Using an AED During CPR
An automated external defibrillator, or AED, is the device that can actually restart a normal heart rhythm. They’re found in airports, gyms, offices, and many public buildings. AEDs are designed for untrained people to use: they give voice prompts and will not deliver a shock unless the heart needs one.
If an AED is nearby, have someone grab it while you keep doing compressions. When it arrives, turn it on and follow the voice instructions. You’ll attach two adhesive pads to the person’s bare chest (the pads have diagrams showing where they go). The AED will then analyze the heart rhythm. At this point, everyone must stop touching the person. Say “clear” out loud. If the AED advises a shock, press the button. If it says no shock is needed, or after the shock is delivered, immediately resume chest compressions. Don’t wait. Get right back on the chest and keep going.
Broken Ribs and Other Injuries
Effective CPR often causes injuries, and that’s expected. Rib fractures are the most common, occurring in roughly 55% of people who receive CPR. Sternum fractures happen in about a third of cases. Less commonly, CPR can cause a collapsed lung (around 3% of cases) or minor liver injury (under 1%).
These numbers can feel alarming, but context matters. A person in cardiac arrest is clinically dead. Broken ribs heal. Brain death from oxygen deprivation does not. If you hear or feel a crack while performing compressions, keep going. You are not making things worse. Medical teams expect these injuries and consider them an acceptable trade-off.
Legal Protections for Bystanders
Every U.S. state has some form of Good Samaritan law that protects bystanders who provide emergency care in good faith. These laws exist specifically to encourage people to act without fear of being sued. If you crack someone’s ribs during CPR, that falls squarely under ordinary negligence, the kind of mistake any reasonable person might make while trying to help, and Good Samaritan laws cover it.

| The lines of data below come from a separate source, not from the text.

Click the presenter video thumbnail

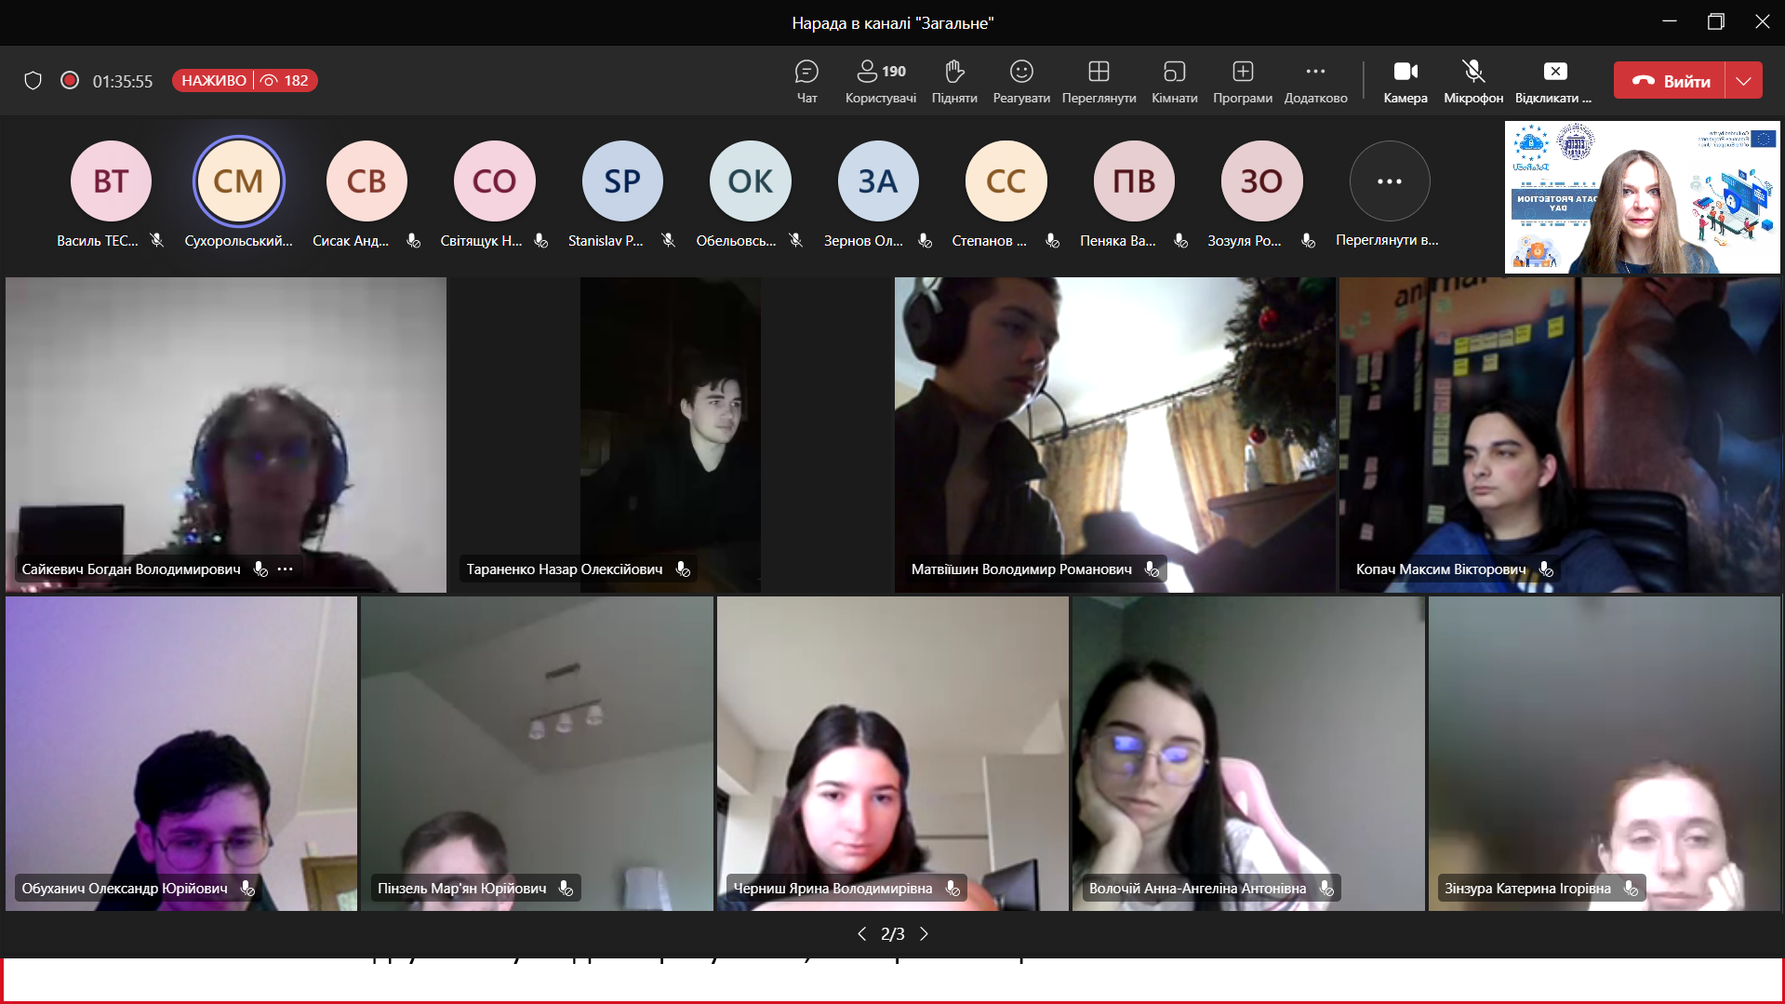pos(1642,197)
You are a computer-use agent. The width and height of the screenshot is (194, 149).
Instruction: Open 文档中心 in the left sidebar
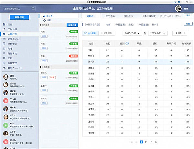click(x=12, y=44)
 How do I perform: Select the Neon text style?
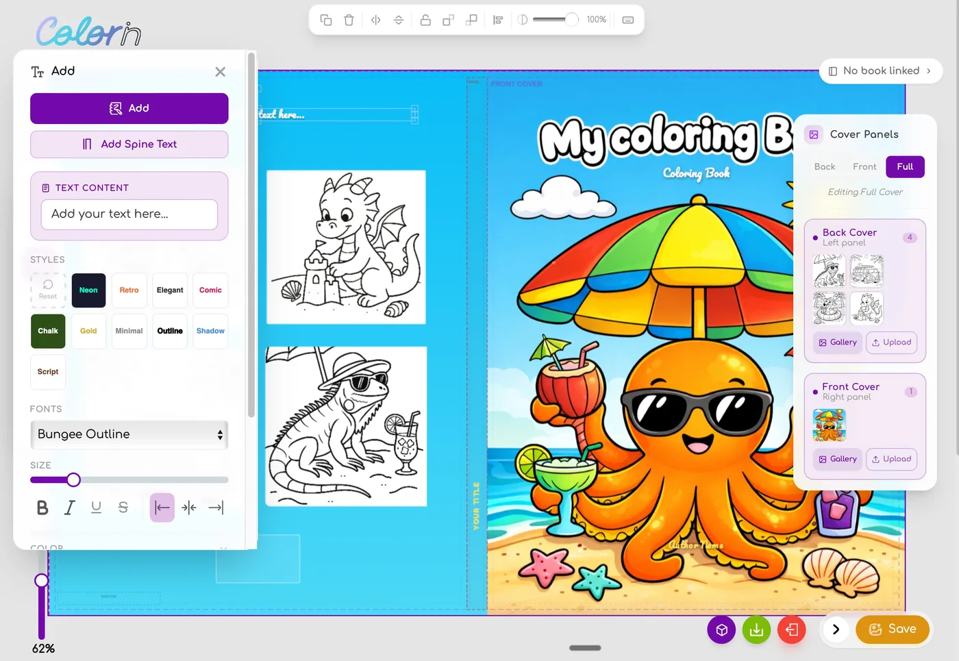coord(88,290)
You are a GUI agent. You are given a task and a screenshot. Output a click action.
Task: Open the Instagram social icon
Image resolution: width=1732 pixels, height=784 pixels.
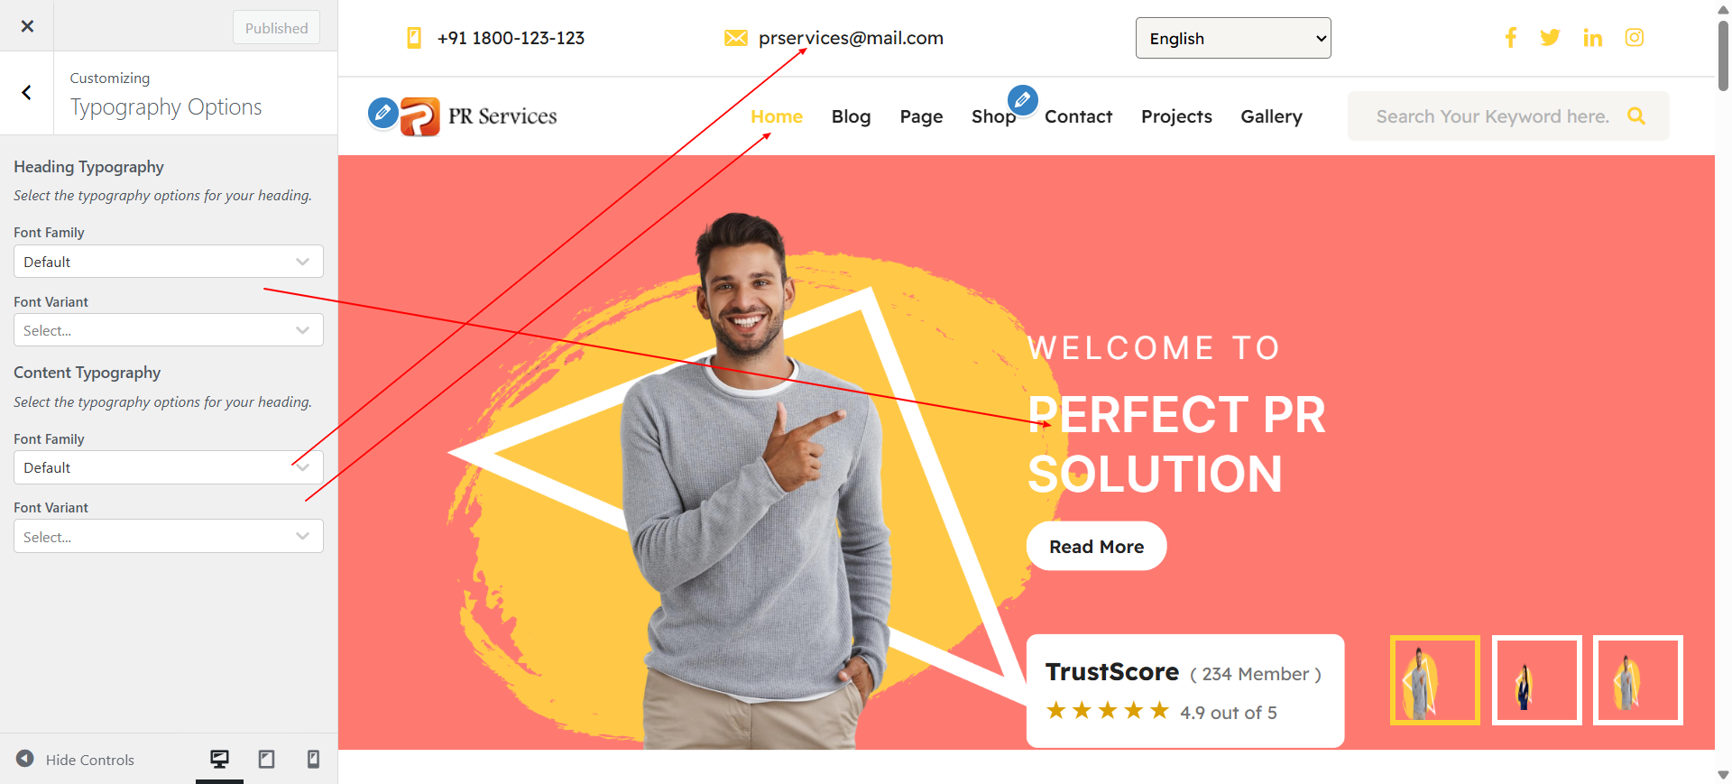1635,37
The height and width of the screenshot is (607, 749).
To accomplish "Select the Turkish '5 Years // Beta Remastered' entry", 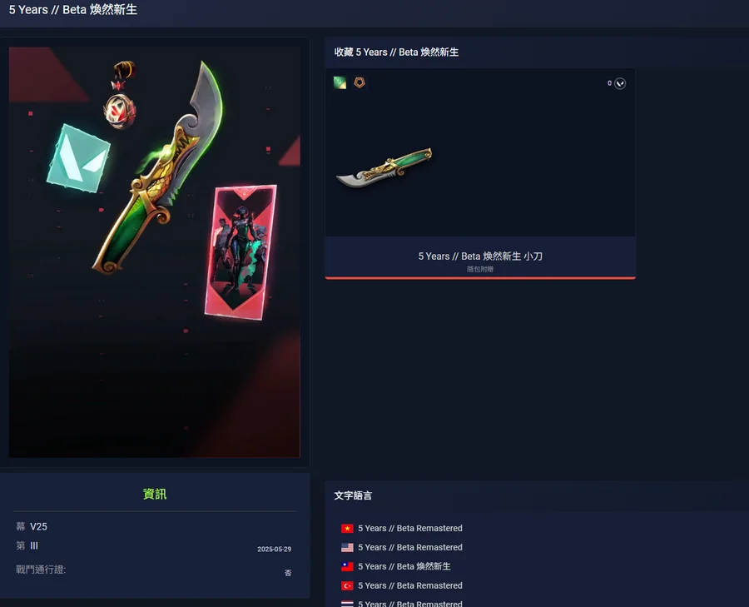I will (x=409, y=585).
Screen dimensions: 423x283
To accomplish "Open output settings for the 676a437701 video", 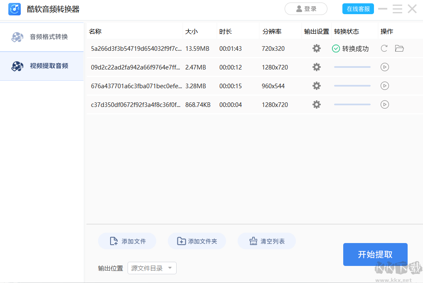I will tap(317, 86).
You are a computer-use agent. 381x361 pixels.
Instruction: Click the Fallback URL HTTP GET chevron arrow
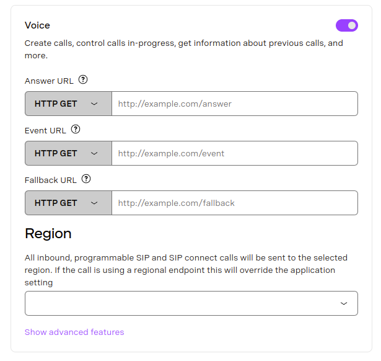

The protections apply as long as you meet a few common-sense conditions: the situation is a genuine emergency, you’re acting voluntarily and without expectation of payment, you have the person’s consent (or they’re unconscious and can’t give it), and you’re not recklessly careless. Gross negligence, like performing CPR on someone who is clearly breathing normally, or attempting procedures far beyond your training, would not be protected. But stepping in to do chest compressions on someone who has collapsed and isn’t breathing? That’s exactly the scenario these laws were written for.
What Happens When Paramedics Arrive
Keep performing CPR until emergency medical services take over. When paramedics arrive, they’ll tell you to step back. They’ll assess the rhythm, use advanced equipment, and transport the person to a hospital. Your job at that point is done. The minutes you spent doing compressions may have preserved enough brain function to give that person a real chance at recovery.
If you haven’t taken a CPR class, most local Red Cross chapters and fire departments offer them for free or at low cost. A typical class runs about two hours and gives you hands-on practice with a mannequin, which builds the muscle memory and confidence that make a real difference when seconds count.